If these three conditions hold, you have a model-free result that portfolio A’s maximum claim distribution is heavier than portfolio B’s. You can quote this to underwriters and actuarial committees without reference to any simulation.
Connection to insurance-severity
When you need to verify condition 2 above — that one portfolio’s severity distribution dominates another’s in hazard rate order — you need to know both tail indices with some precision.
insurance-severity ships BladtTailScore, a strictly proper scoring rule for tail index estimation based on Bladt & Øhlenschlæger (arXiv:2603.24122). The key property: BladtTailScore evaluates candidate tail indices on normalised upper order statistics rather than the full sample, which is exactly the right domain for comparing Pareto-family tails. Score optimisation recovers the Hill estimator as a special case, but the scoring framework lets you compare any two Pareto-family models on the same data with confidence intervals.
The workflow for applying Das’s ordering conditions:
from insurance_severity import BladtTailScore, pareto_qq
import numpy as np
# Confirm Fréchet domain first
r2 = pareto_qq(claims_portfolio_a, k=200)
# R² > 0.95 required for BladtTailScore to be valid
scorer = BladtTailScore()
k_grid = np.arange(50, 300, 10)
# Compare two candidate tail indices
ranking = scorer.rank(
y=claims_portfolio_a,
gamma_candidates=[0.40, 0.50, 0.60], # heavier tail = higher gamma
k_grid=k_grid,
)
# gamma_hat_A from ranking; repeat for portfolio B
# If gamma_hat_A > gamma_hat_B: portfolio A has heavier tail
# Combined with claim count variance comparison → stochastic order applies
Once you have gamma estimates for both portfolios with confidence intervals, the stochastic ordering argument from Das provides the theoretical backing for saying the ordering is structural, not a simulation artifact.
Where this paper falls short
We want to be direct about the limitations, because the paper does not emphasise them.
The ordering results are sufficient conditions, not necessary conditions.

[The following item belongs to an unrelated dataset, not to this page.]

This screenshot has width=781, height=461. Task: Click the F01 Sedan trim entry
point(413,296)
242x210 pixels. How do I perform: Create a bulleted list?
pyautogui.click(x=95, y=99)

Portfolios can have ordered maxima without satisfying the majorization conditions. If your portfolios fail the conditions, you cannot conclude they are unordered — only that this particular tool does not apply.
The claim count ordering (convex order) is a strong condition. For real portfolios, claim counts are typically modelled with Negative Binomial, and the convex order between two NBs depends on both the mean and variance in a non-trivial way. You cannot just compare variance.

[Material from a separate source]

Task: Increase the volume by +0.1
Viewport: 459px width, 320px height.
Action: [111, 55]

The paper treats claim counts and severities as independent. In reality, frequency and severity are often positively correlated — high-exposure risks tend to produce both more claims and larger ones. When that correlation is present, the theorem structure requires modification.

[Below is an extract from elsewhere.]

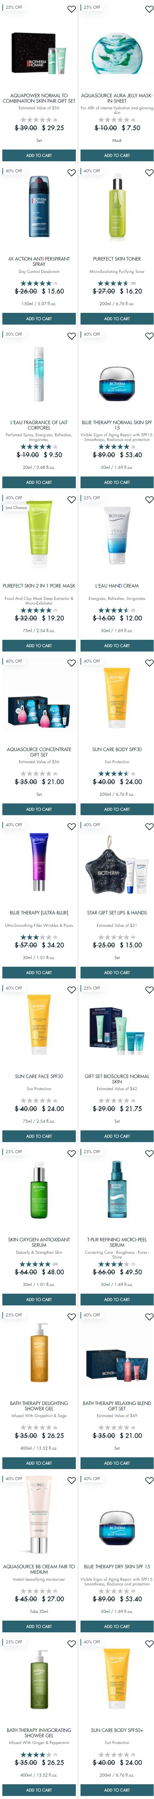
Task: Open Aquasource Concentrate Gift Set product title
Action: coord(39,751)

Finally, the paper works in the Fréchet domain throughout. For books where large losses follow a lognormal (household contents, perhaps some motor books), the results do not apply. Check your domain before invoking the theory.
The verdict
This is solid mathematical actuarial science that gives pricing teams a tool they do not currently have: a model-free way to rank portfolios by tail risk based on structural properties rather than point estimates. For cat XL pricers comparing books in treaty negotiations, the three conditions are worth checking as a first-pass screening before you build the full event loss table. When the conditions hold, you have a strong result. When they do not hold, you fall back to simulation — but now you know you are in the simulation-dependent regime, which is itself useful information.
The paper is submitted to Ricerche di Matematica, not a practitioner journal, and shows it. Extracting the usable core requires work. We have done that work above.